Waters v. Dennison

13 Misc. 3d 1105
CourtNew York Supreme Court
DecidedNovember 3, 2006
StatusPublished
Cited by4 cases

This text of 13 Misc. 3d 1105 (Waters v. Dennison) is published on Counsel Stack Legal Research, covering New York Supreme Court primary law. Counsel Stack provides free access to over 12 million legal documents including statutes, case law, regulations, and constitutions.

Bluebook
Waters v. Dennison, 13 Misc. 3d 1105 (N.Y. Super. Ct. 2006).

Opinion

[1106]*1106OPINION OF THE COURT

Caesar Cirigliano, J.

Petitioner brings this action pursuant to CPLR article 78, seeking the issuance of an order vacating the five-year period of postrelease supervision imposed by the Department of Correctional Services and requiring the Division of Parole to vacate parole violation warrant No. 38806.

Respondent cross-moves seeking the dismissal of the instant proceeding pursuant to CPLR 2215, 3211 (a) and 7804 (f) on the grounds that the court lacks jurisdiction because petitioner has failed to exhaust his administrative remedies and further, that the petition does not present a “proper case” for an order to show cause pursuant to CPLR 2214 (d).

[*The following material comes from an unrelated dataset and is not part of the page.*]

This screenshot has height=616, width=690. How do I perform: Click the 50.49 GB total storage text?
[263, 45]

It must be noted that respondent has waived the affirmative defense of the statute of limitations. (See, CPLR 3211 [e]; 3018 [b]; see also, Matter of Hans v Burns, 48 AD2d 947 [3d Dept 1975]; Mendez v Steen Trucking, 254 AD2d 715 [4th Dept 1998].)

Procedural History

On April 5, 2000, petitioner was sentenced by the Honorable Carol Berkman, Supreme Court, New York County, to a determinate term of six years for burglary in the second degree, a class C felony. At the time of sentencing, however, the court did not impose a period of postrelease supervision (hereinafter PRS) as part of the sentence. Regardless, a five-year period of postrelease supervision was administratively imposed by respondent, New York State Department of Correctional Services (hereinafter DOCS).

On November 26, 2004, petitioner was released to PRS under the supervision of respondent, New York State Division of Parole (hereinafter Division). Petitioner was to be supervised by the Division until November 26, 2009.

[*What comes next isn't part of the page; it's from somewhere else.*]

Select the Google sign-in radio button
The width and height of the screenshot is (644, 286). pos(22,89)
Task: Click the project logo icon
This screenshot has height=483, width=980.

On January 4, 2006, petitioner was declared delinquent with respect to his parole obligations and charged with six violations of his parole. Thereafter, parole warrant No. 38806 was executed. On February 6, 2006, petitioner was served with a notice of violation.

On February 23, 2006, after a waiver by petitioner of his preliminary parole revocation hearing, and at his final parole revocation hearing, petitioner was found to have violated the conditions of his release and imposed a delinquent time assessment of 12 months.

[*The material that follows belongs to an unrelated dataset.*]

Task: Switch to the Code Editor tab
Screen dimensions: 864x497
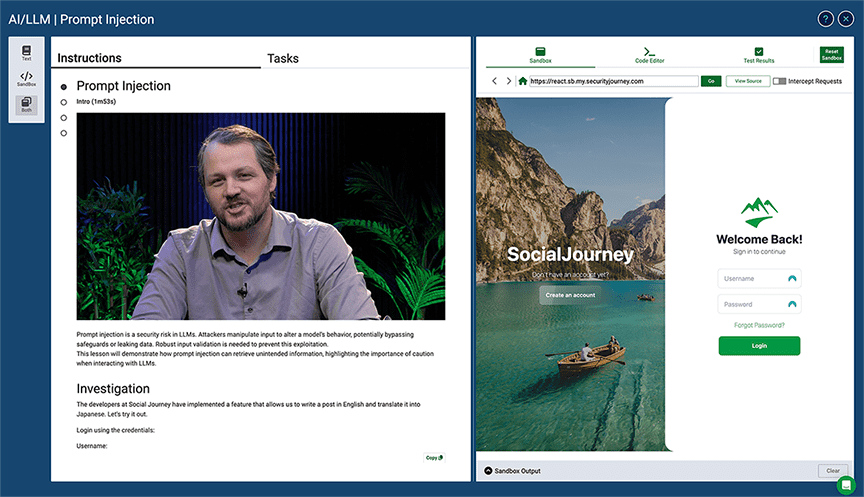Action: coord(649,55)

[1107]*1107Petitioner is currently incarcerated in Rikers Island and cannot proceed via a writ of habeas corpus as unrelated criminal charges are pending against him for which bail has not been posted.

Arguments

In support of his petition, petitioner’s primary argument rests upon the recent decision of Earley v Murray rendered by the Second Circuit (451 F3d 71) which held in part that PRS is not merely a direct consequence of a determinate sentence but is in fact part of the sentence itself and as such it may only be imposed by the sentencing judge and a nullity if imposed administratively after sentencing. Thus, on that basis, petitioner argues that the five-year PRS imposed upon him by DOCS was unlawful and therefore it must be vacated and consequently the parole violation warrant must be vacated as well.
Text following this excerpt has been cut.